Bike better in some ways, easier to repair, no fuel. Limited speed and range though.

Motorcycle would allow you to haul or pull more but is fuel dependent and harder to fix.


----------



## Fuzzee (Nov 20, 2012)

I had a 96 Laredo V6. It was a good automobile for a while. Completely capable of hauling quite a lot of gear. Just leave the couch at home. Anything after the later 80's is a PCM, sensor ridden vehicle though. The theory has always been that a good ole non-PCM, carburated engine will handle an EMP attack and be easier to fix if something burns out in the attack. Having changed many sensors on various vehicles, the Laredo one of them, there the first thing to go. I have no doubt they build the sensors with a shorter life and lower quality than they could. Afterall than they make money on the replacements and it brings money to the mechanic and shop. A plus if it's a dealership. I just prefer to save the hundreds of dollars in labor and do the work myself. Than spend the money on guns and ammo. I like older, classic vehicles and have had 2 F150's of late. Both with 5.0L 302 V8's. Basically very close to the same engine as the Mustangs, but would like to go older and probably will. One was a 4x4 with a Mazda 5 speed tranny. What a piece of crap that tranny was and gave me no end of problems. Since I'm no mudder and a good 2 wheel drive truck with clearance can handle a fair amount of offroad, I'm very happy with the one I have now. An F150 is quite a tough work truck too. Strong frame, easy to work on, roomy, hauls a lot and fairly fast. Mine is anyways. I don't like jacked up trucks and prefer fast which is why I'm looking to make mine faster. If an EMP attack does happen I'm sure every single sensor and the PCM will fry like battered KFC though and would like an early 80's F150.


----------



## www.BigBugOutTrucks.com (Mar 14, 2013)

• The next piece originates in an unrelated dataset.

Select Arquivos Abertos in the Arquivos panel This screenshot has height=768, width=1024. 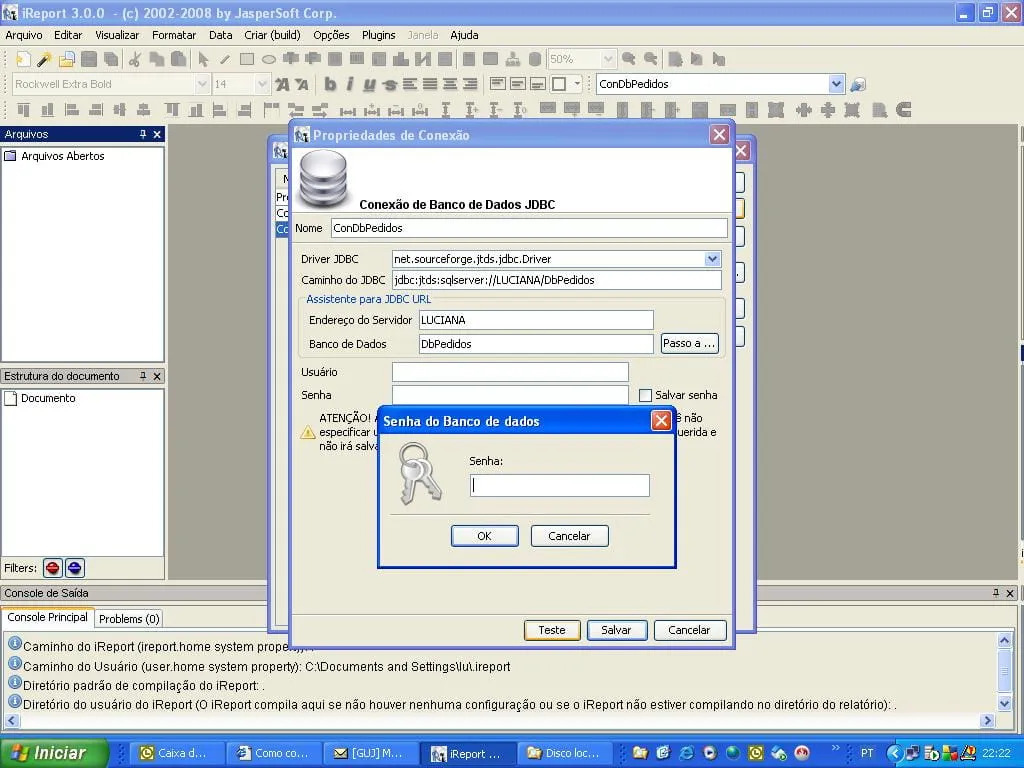[62, 156]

Big Bug Out Trucks bobbed deuce military surplus


----------



## Mudder.Mitch (Jan 24, 2013)

I love my jeep


----------



## Verteidiger (Nov 16, 2012)

Here is a Jeep that sold for $3000 - they're out there:

SOLD Cheap jeep for sale $3,000 Pics added - Expedition Portal


----------



## Juggernaut (Feb 15, 2013)

can you carry stuff in a wrangler? I like them but I am looking to move dressers and etc. They are cool though


----------



## Fuzzee (Nov 20, 2012)

Juggernaut said:


> can you carry stuff in a wrangler? I like them but I am looking to move dressers and etc. They are cool though


If you're looking to move dressers, couches, dead bodies, a festival of hookers, a picking field of Mexican's, etc. etc., than any of the Jeeps aren't going to cut it. There good for offroad and carrying realistic bugout gear to live longterm in the bush, but aren't festival of hooker movers. :mrgreen:

You'll need an F150 or one of those pos Chevy's for that. 
I wouldn't get caught up on the 4x4 so much though unless you know you're going to be doing some heavy offroad where there's not even the resemblance of a road.

Seeing as you are in Cali here are some examples,

1962 F100

1958 ford f100

82 for F150 $1800 OBO

1991 f150 70000 miles $$2500

1991 Ford F150 4x4 shortbed

89 Ford F150 XLT Lariat

There are some with sensors and PCM and some without. The older without of course. Not hard to work on and learn a you go for lots of stuff. Get a Chilton's, a racket set and some screw drivers and go.


----------



## MuManJack (Mar 27, 2013)

I love my 2004 F350 Powerstroke. 6 inch lift with 35's on her. It's fully piped to reduce temp and get best diesel mileage around 23-28mpg highway. Shes bad ass and will take me through hell if need be.we also have a 2000 quad cab Dakota with a V-8.


----------



## Mesozoic Survivalist (Mar 24, 2013)

In a landlocked island like the UK, as far as BOVs go, I would want something that wouldn't draw as much attention as an army vehicle. I wouldn't mind finding a way around running out of fuel in a few months.


----------



## Lucky Jim (Sep 2, 2012)

I'm not a vehicle expert but if I was buying I think I'd go for something small and tough like these babies in Russia, just big enough to stretch out and sleep in the back to eliminate the need for a tent. I should imagine you could live in one forever-





































Vehicle mobility should be high priority if you have to get off the main roads to avoid zomb roadblocks, or you ain't going nowhere-


----------